■ **Set of tasks**
**a.** In the article on fluor-doped diamond-like carbon coatings, list the applications that the low dielectric constant of amorphous carbon fluorinated materials makes possible.
**b.** Rewrite the paragraph of the article on fluor-doped diamond-like carbon coatings that begins "Fluor-doped diamond-like carbon (DLC) films were grown" as a short bulleted list that keeps its main facts.

■ **Reading passage**
##############################
Elsevier

Thin Solid Films

Volume 446, Issue 1, 1 January 2004, Pages 85-90
Thin Solid Films

Mechanical properties evaluation of fluor-doped diamond-like carbon coatings by nanoindentation

https://doi.org/10.1016/j.tsf.2003.08.069Get rights and content

Abstract

Fluor-doped diamond-like carbon (DLC) films were grown by RF sputtering, varying the CF4 partial pressure and the total gas pressure. Nanoindentation is required to evaluate the mechanical properties of such very thin films. The Vickers nanohardness and the Young's modulus values fall in the 55–70 GPa and 235–326 GPa ranges, respectively, the lowest values being observed for the highest degree of fluorine content in the film (80% CF4 in the gas mixture) and for the highest processing pressure (1.5 kPa).

Introduction

Diamond-like carbon (DLC) is the given name of many materials that have amorphous carbon in its structure. This coating material contains carbon bonds, mainly sp3 and sp2 hybridizations, and can incorporate hydrogen in its structure. These recombine in order to minimize the total energy, making the DLC properties close to those presented by diamond [1], [2]. The DLC presents many technological applications due to a vast range of unique characteristics. Among these, the transparency at visible and infrared region makes optical antireflective applications possible [2]. It is also used as a protective layer on hard disks and magnetic tapes once it is very hard [1], [2]. By including fluor in DLC films, changes occur on the material's characteristics. By varying the fluor concentration in the film, the electrical, optical and mechanical characteristics can be tailored. In fact, the amorphous carbon fluorinated materials have as main characteristic a low value of dielectric constant (approx. 2.0) [3], [4], [5], giving place to applications like passivation layers, dielectric gates and as an isolation material for integration into ULSI (Ultra Large Scale Integrated) devices, allowing circuits’ better efficiency [3], [6], [7], [8]. The thermal stability up to 400 °C of F-doped DLC films is improved when compared to undoped ones [9]. In what regards to gains in the optical characteristics, F-doping increases the refractive index and the optical band gap [9]. This, together with the high abrasion resistance, makes its application as anti-reflection coating for infrared optics possible, as a result of the wider absorption band of CFx up to 9 μm compared to ones of CHn in the range of 3–3.5 μm [10]. Fluor incorporation in DLC is also advantageous as a fluorinated lubricant layer to reduce film wear of computer hard disks [3], [10].
##############################
■ **Data shown**
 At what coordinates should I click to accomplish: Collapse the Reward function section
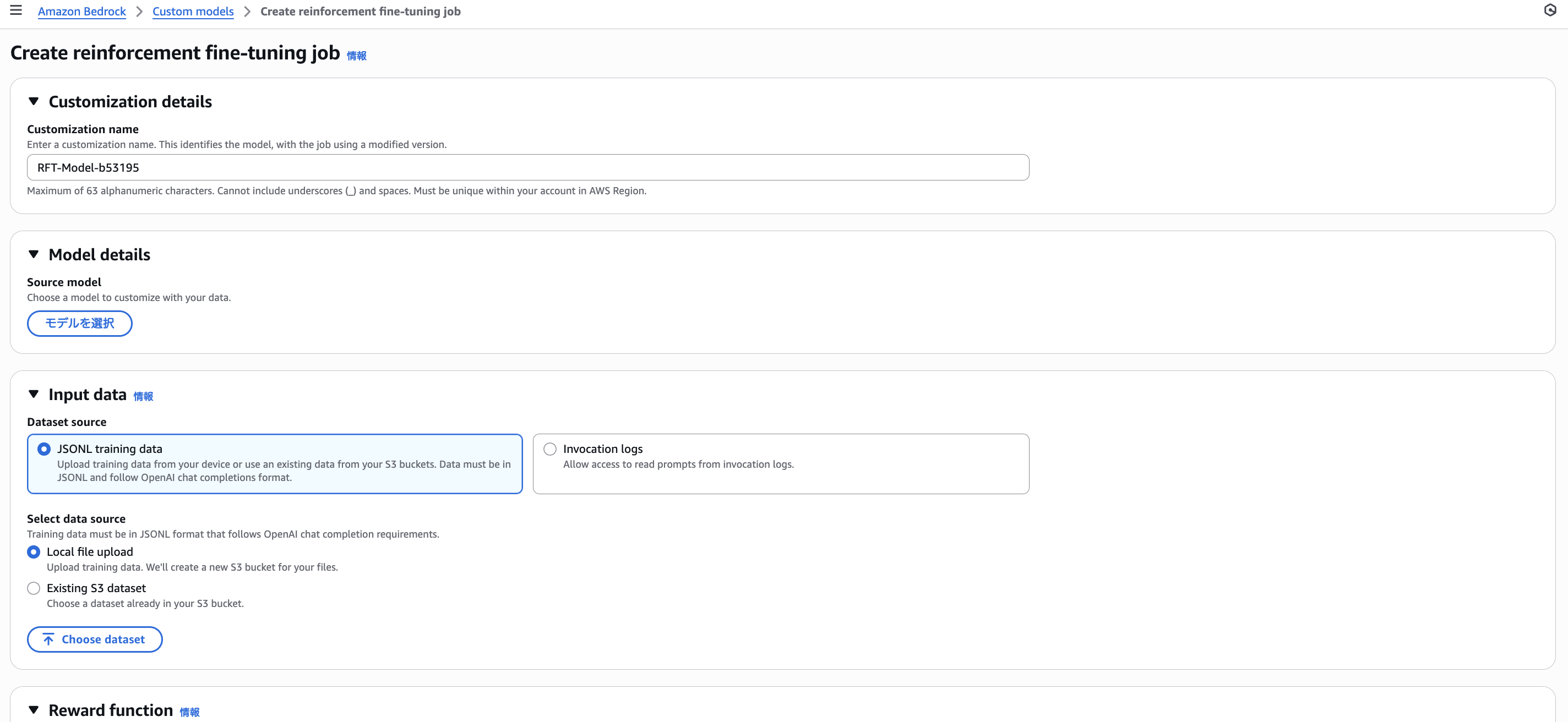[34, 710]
##############################
■ **Responses in order**
**a.**
- Passivation layers
- Dielectric gates
- Isolation material for integration into ULSI (Ultra Large Scale Integrated) devices

**b.**
- Fluor-doped DLC films were grown by RF sputtering, with varied CF4 partial pressure and total gas pressure.
- Nanoindentation is required to evaluate the mechanical properties of such very thin films.
- Vickers nanohardness ranges from 55 to 70 GPa.
- Young's modulus ranges from 235 to 326 GPa.
- The lowest values occur at the highest fluorine content (80% CF4 in the gas mixture) and at the highest processing pressure (1.5 kPa).